Как только эта поразительная мысль вспыхнула в её сознании, Бибинур быстро поднялась с места и, даже не стряхнув с низа платья приставший мусор, пугливо отбежала подальше от ворот кладбища, выбрала место посуше, уселась на траву, вытянув натруженные ноги. И теперь для Бибинур быстро скатывающееся к вечеру время не имело значения, её полузакрытыми глазами неумолимо завладевала дрёма. Она почти сразу же заснула – и увидела сон.
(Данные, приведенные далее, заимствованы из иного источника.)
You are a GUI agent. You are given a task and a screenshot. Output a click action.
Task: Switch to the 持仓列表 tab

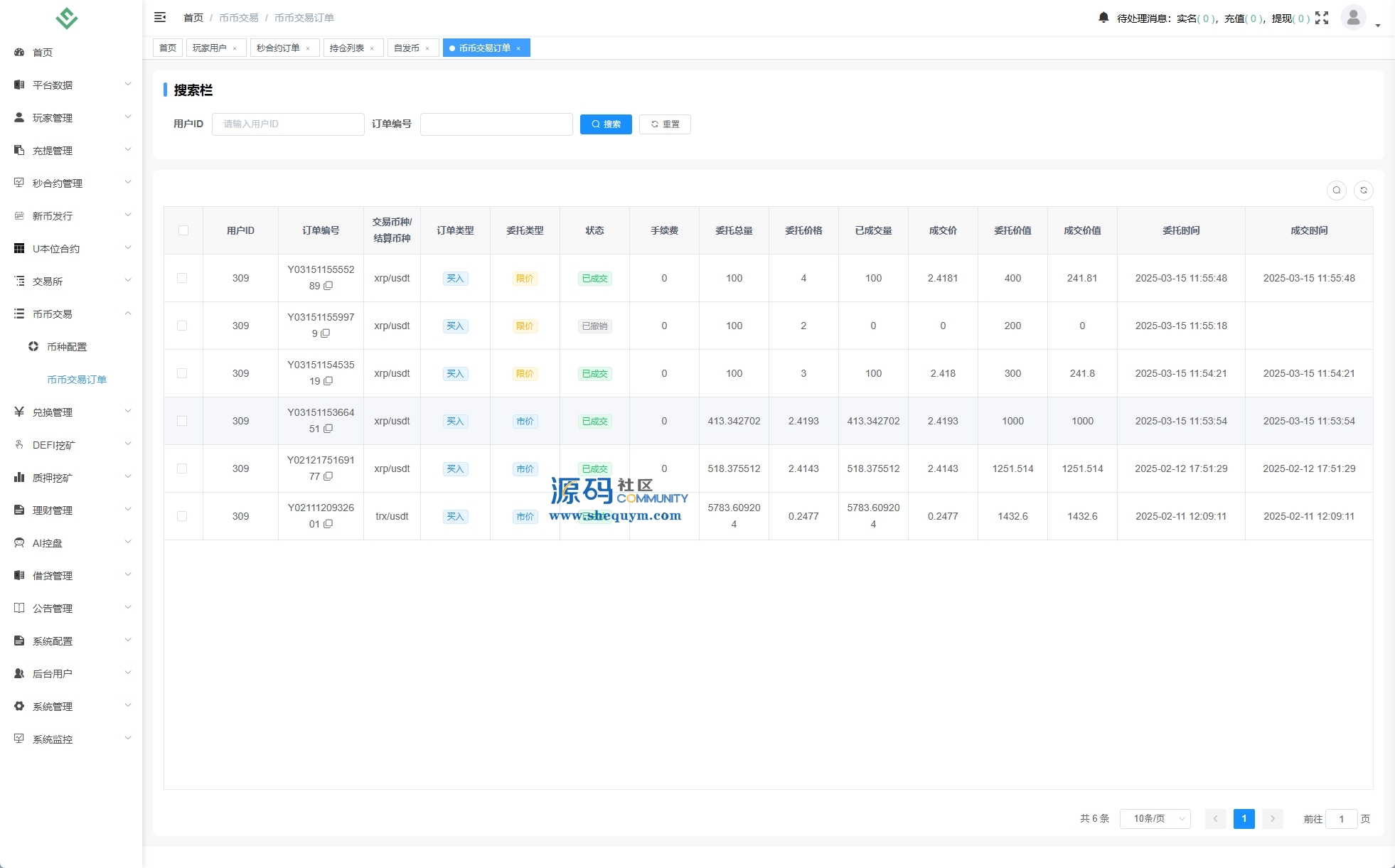coord(347,48)
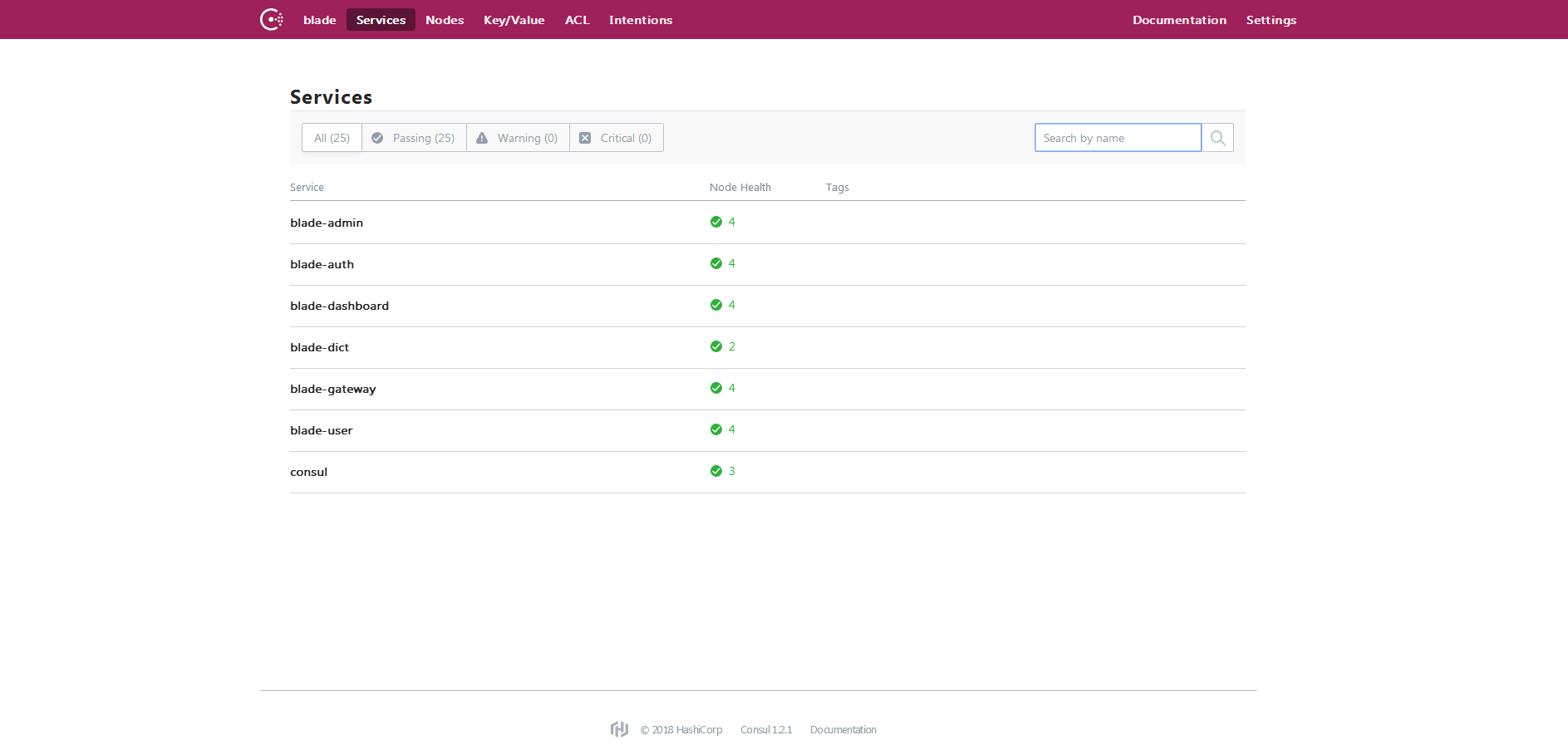This screenshot has height=755, width=1568.
Task: Open the footer Documentation link
Action: coord(843,730)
В утренней молочной пелене по лугу скакали белые кобылицы. Над спинами кобылиц беспрестанно клубился густой пар. «Почему у вас нет жеребят, где ваши жеребята?» – громко крикнула она белым кобылицам. Те жалобно заржали, а одна из них приблизилась к Бибинур и человеческим голосом пояснила: «Есть у нас жеребята, есть. Да только далеко они, далеко, за горой Каф[16]». И умчалась эта кобылица… «Каф?» – хотела спросить Бибинур, но не смогла разжать губ. Догадалась: уста ей немая колдунья запечатала…
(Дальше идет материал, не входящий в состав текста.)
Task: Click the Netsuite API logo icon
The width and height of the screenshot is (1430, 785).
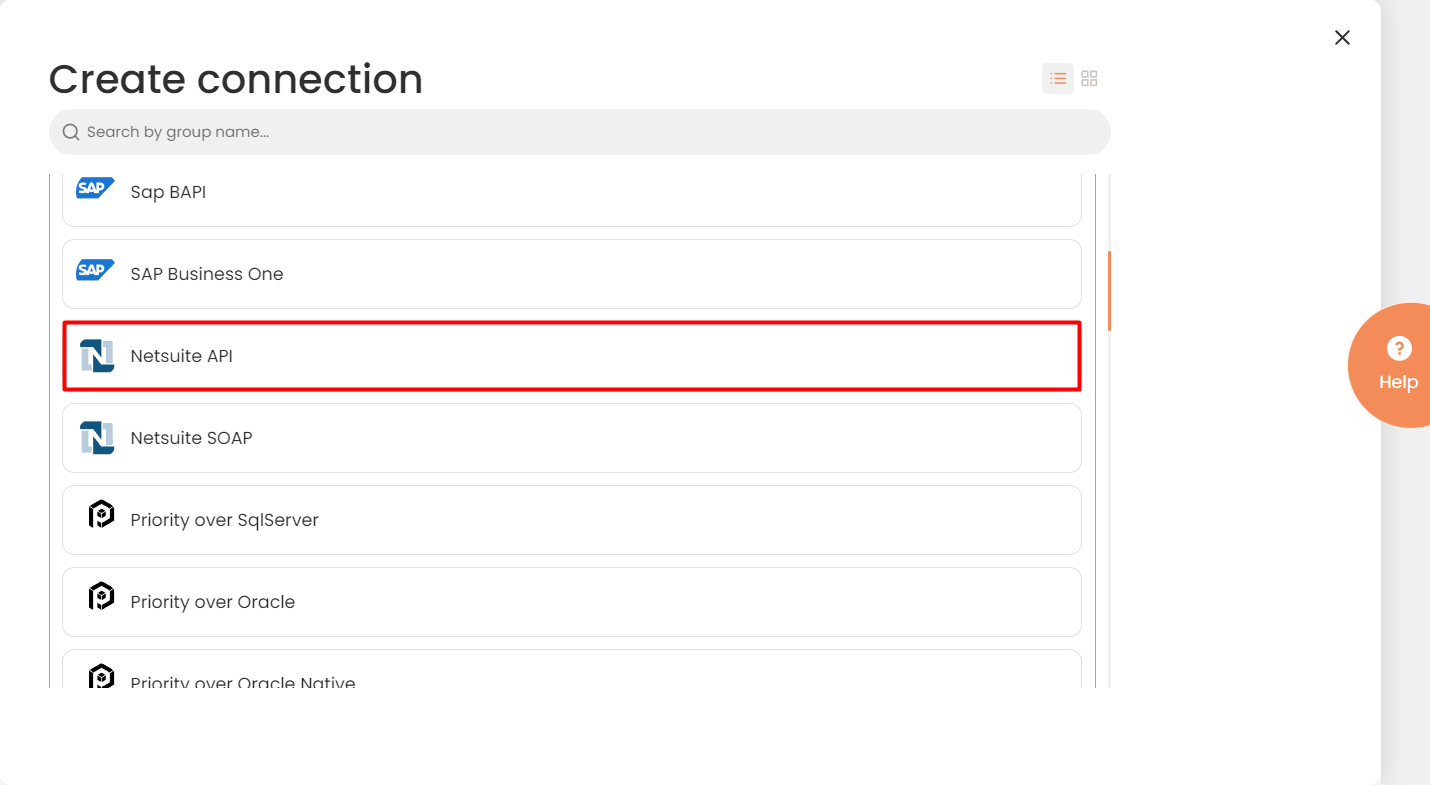Action: 97,356
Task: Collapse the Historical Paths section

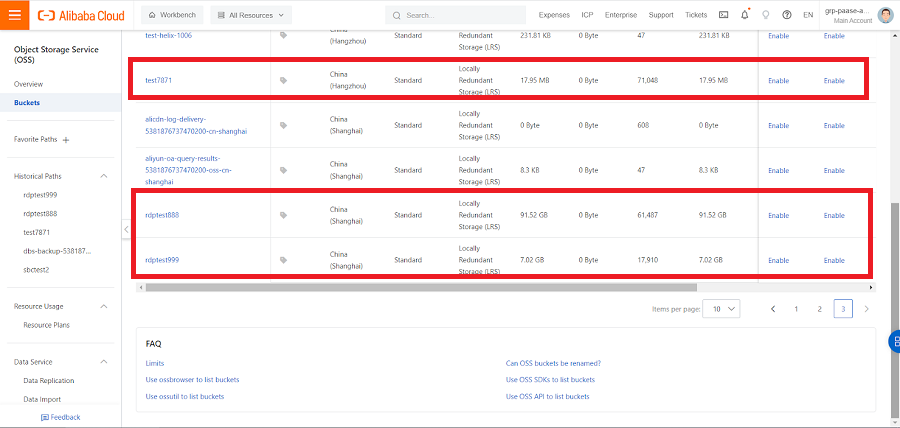Action: [104, 176]
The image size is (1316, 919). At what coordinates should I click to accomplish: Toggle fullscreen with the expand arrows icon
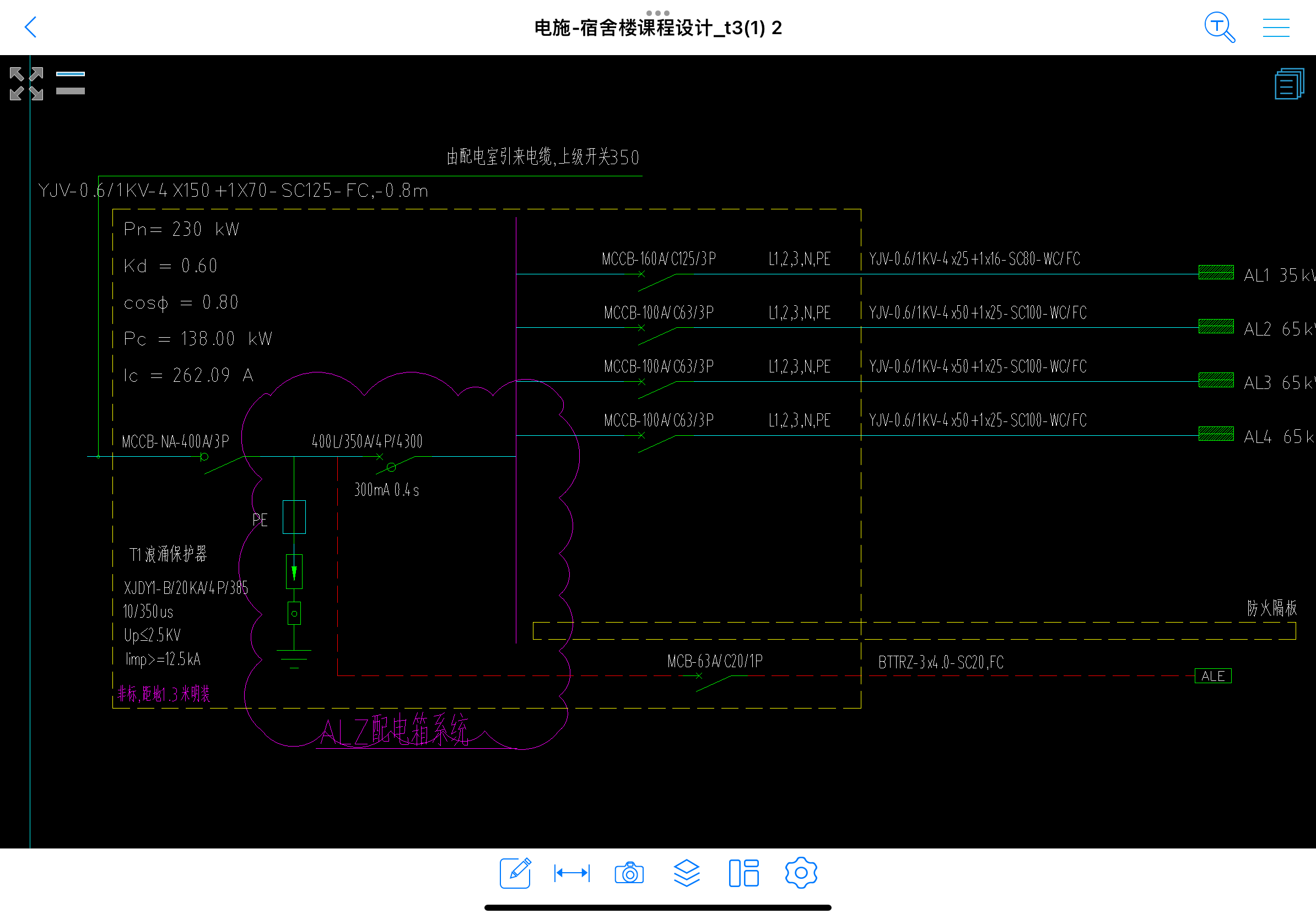coord(26,84)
Пробудившись в испуге от звука конских копыт, она довольно долго сидела, тряся головой и не понимая, где она, что с ней. А всего-то длинноволосый мальчик на рыжем мерине пронёсся во весь опор за её спиной, в надувшейся на ветру, словно парус, рубашке! И хоть проскакал он совсем близко, но, кажется, не заметил одинокую старушку… Что и говорить, пусть и остры глаза у юности, однако видят они обычно только то, чего сами ищут, хотят. Пусть и затуманены глаза прожитыми годами у старости, однако умеют они видеть то, что и другим надобно… «Не простудит ли сквозистый ветер скачки этого несмышлёныша?» – подумала бабушка Бибинур, зябко передёрнув плечами. И то, что мальчик тоже не заметил её, усилило возникшее подозрение: «Есть ли я в этом мире? Или только душа моя прилетела бабочкой сюда вслед за Джихангиром?!»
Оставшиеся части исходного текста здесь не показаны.